Fernanda served as Head of Integrity at the Comptroller General’s Office (2013-2016) where she was responsible for the implementation of the Freedom of Information Act (FOIA), open data processes and fighting against corruption at the municipal level. She currently coordinates the Open Government Initiative at the Education Department – Pátio Digital.
She holds a postgraduate certificate in Transparency and Accountability by the University of Chile. Prior to that, she graduated in Communication Studies (Journalism) at the University of São Paulo, where she also obtained a Master’s Degree in Sociology of Education.
An open Government fellow at the Organization of American States (2015) and Open Data Leader at the Open Data Institute (2016), she is also a member of the consultative committee of the Technology & Equity Institute, a research and advocacy organisation in Brazil acting on the ethical use of technologies.

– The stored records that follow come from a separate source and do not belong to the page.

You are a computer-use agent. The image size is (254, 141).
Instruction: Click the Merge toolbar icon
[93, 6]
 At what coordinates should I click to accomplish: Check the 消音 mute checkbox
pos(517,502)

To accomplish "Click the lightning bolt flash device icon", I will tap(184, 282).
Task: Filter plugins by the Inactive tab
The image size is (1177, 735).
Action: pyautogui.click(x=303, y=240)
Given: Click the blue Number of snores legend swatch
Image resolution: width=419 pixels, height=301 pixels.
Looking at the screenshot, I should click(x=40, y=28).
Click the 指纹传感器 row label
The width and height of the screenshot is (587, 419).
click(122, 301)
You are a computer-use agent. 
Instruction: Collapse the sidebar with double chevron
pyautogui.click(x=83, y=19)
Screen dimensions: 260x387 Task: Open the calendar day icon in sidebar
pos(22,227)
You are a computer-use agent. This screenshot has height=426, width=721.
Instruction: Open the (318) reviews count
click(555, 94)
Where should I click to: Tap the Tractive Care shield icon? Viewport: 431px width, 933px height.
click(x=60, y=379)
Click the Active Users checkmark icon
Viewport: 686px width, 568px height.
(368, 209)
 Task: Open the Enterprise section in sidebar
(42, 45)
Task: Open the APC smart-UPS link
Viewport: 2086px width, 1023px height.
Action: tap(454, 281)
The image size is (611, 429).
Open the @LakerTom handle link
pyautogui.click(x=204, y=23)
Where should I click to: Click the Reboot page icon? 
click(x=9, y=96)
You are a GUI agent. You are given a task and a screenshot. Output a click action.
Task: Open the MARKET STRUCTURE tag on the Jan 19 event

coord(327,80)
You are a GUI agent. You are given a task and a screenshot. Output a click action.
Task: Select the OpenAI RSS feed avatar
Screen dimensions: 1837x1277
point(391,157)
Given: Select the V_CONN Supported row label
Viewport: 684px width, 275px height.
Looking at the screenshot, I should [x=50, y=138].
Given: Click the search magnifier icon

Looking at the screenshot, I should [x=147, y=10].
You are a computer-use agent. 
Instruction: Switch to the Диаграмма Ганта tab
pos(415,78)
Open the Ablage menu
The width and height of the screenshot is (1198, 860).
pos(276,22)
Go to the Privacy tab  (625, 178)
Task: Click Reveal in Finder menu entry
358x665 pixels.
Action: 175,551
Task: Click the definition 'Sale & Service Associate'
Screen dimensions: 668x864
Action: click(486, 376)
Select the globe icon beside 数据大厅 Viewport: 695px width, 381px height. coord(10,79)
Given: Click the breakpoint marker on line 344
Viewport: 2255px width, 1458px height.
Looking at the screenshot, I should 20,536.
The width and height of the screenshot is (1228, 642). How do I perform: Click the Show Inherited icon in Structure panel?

Digital participation and collaboration between a government and the society may assume different forms, such as crowdsourcing of information, online consultations, policy co-creation, and other platform-based and civic tech solutions. An emerging, and yet less explored form of participation, is the collaboration in the digital infrastructure and software development itself. Adopting the open source paradigm, governments around the world are using public software repositories (e.g. GitHub and GitLab) to publish, share, and receive voluntary contributions from communities of developers towards the source code of a given project. This modality of electronic participation requires further attention from different stakeholders to leverage it on behalf of collaborative policy and decision-making processes. The dialogue between academia and governments may help to bridge policy-driven research and evidence-based deliberations.
After presenting a brief overview of how this type of collaboration is described in the literature and how it is framed in different contexts, the seminar will present in more detail the implementation of open source collaboration in the Education Department of the city of São Paulo (Brazil). Finally, the seminar raises the main challenges and benefits of the open collaboration approach.